Medtronic has put forward a clinical study showing the success of a new type of minimally invasive defibrillator implant designed to interrupt a sudden cardiac arrest.
Compared to traditional implantable defibrillators that are wired directly to the cardiac muscle through the body’s major veins, the company’s EV ICD system instead connects a single lead underneath the breastbone outside the heart.
The goal is to avoid the long-term complications or infections that can happen when wires block or squeeze a blood vessel. The results of the single-arm trial were presented at the annual meeting of the European Society of Cardiology in Barcelona, Spain.
The study—with results simultaneously published in The New England Journal of Medicine—saw successful defibrillation tests in 298 of 302 patients, or 98.7%. Out of 18 recorded episodes of cardiac arrest, 100% were converted back to normal heart rhythms after delivering shocks.
The EV ICD system, with the main device placed under the left armpit, also provides backup pacing therapies to help alleviate palpitations, protect against tachycardia and assist with avoiding a defibrillation shock. The system’s size and battery life are similar to Medtronic’s previous implants.

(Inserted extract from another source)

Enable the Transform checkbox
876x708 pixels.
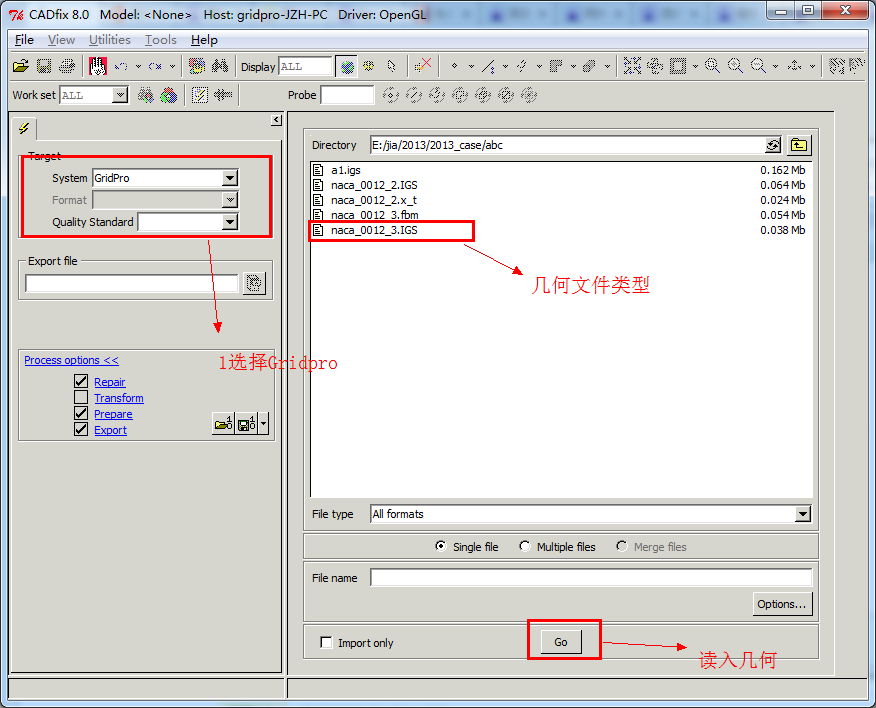[x=81, y=398]
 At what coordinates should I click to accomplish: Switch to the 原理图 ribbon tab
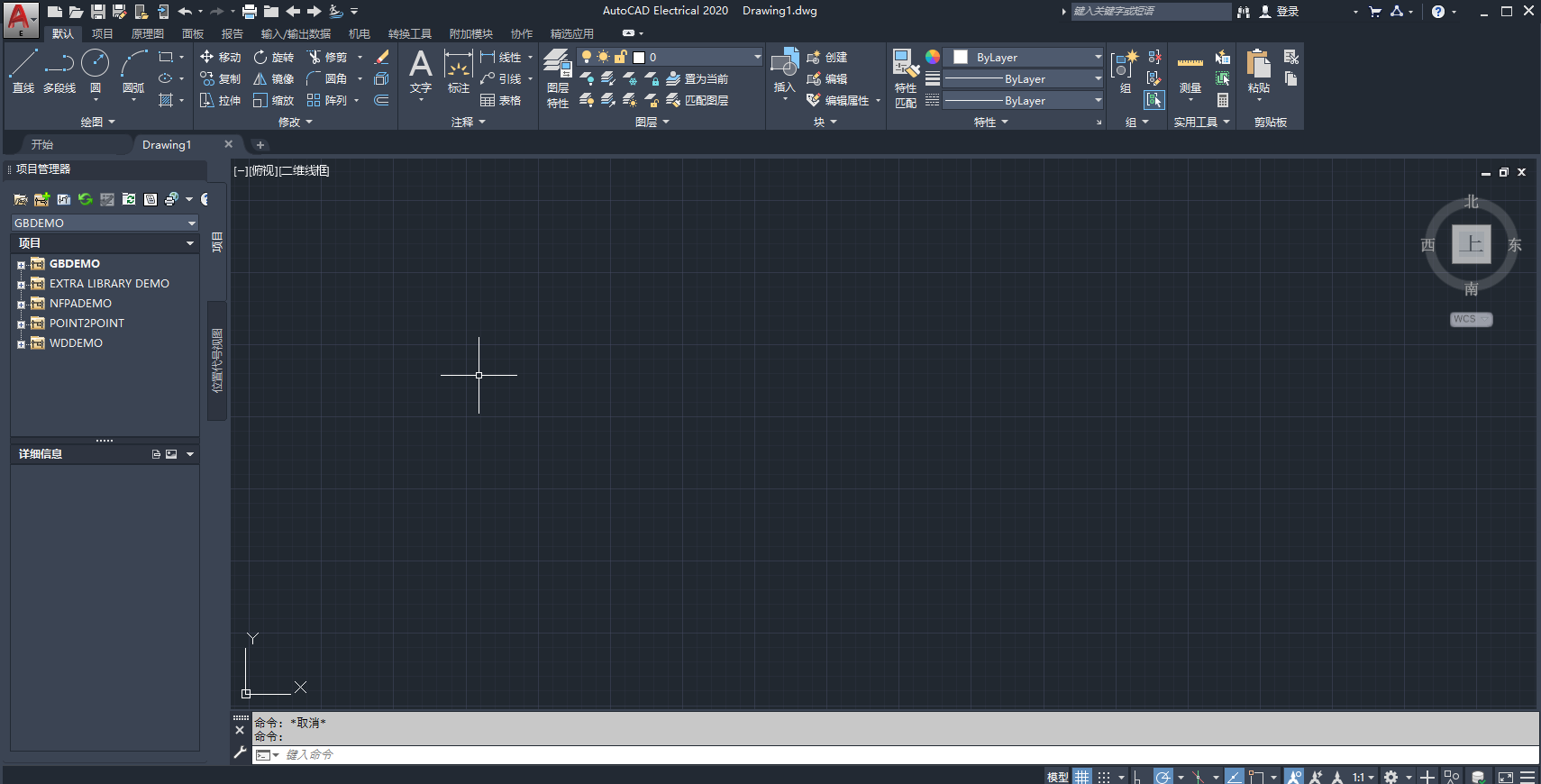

After six months, 92.6% of EV ICD patients were able to avoid major complications related to the device or its implantation procedure, including subsequent hospitalizations, deaths and procedures to revise or reposition the device.
According to the company, 25 major complications were observed in 23 patients, the most common being a dislodgement of the lead wire. Meanwhile, 29 patients experienced inappropriate shocks, at an average of 10.6 months after implantation, with most linked to oversensing of the heart’s electrical signals.
Thirteen infections were reported, with four being related to the device pocket under the arm that resulted in the removal of the system; two of those infections also involved the incision site at the sternum.
The study saw seven total deaths, including three non-cardiac deaths, three non-sudden cardiac deaths related to acute heart attacks and chronic heart failure and one sudden cardiac death in a patient who had previous heart disease but no arrhythmias that would have triggered a defibrillator shock.
According to Medtronic, the company has received a green light from the FDA to continue studying the device while the agency reviews its EV ICD premarket application.
“We are very encouraged by the high defibrillation effectiveness and strong safety profile of the EV ICD system seen in the study as we look to deliver less-invasive treatment options for patients at risk of sudden cardiac arrest,” study presenter Ian Crozier, a cardiologist at New Zealand’s Christchurch Hospital, said in a press release.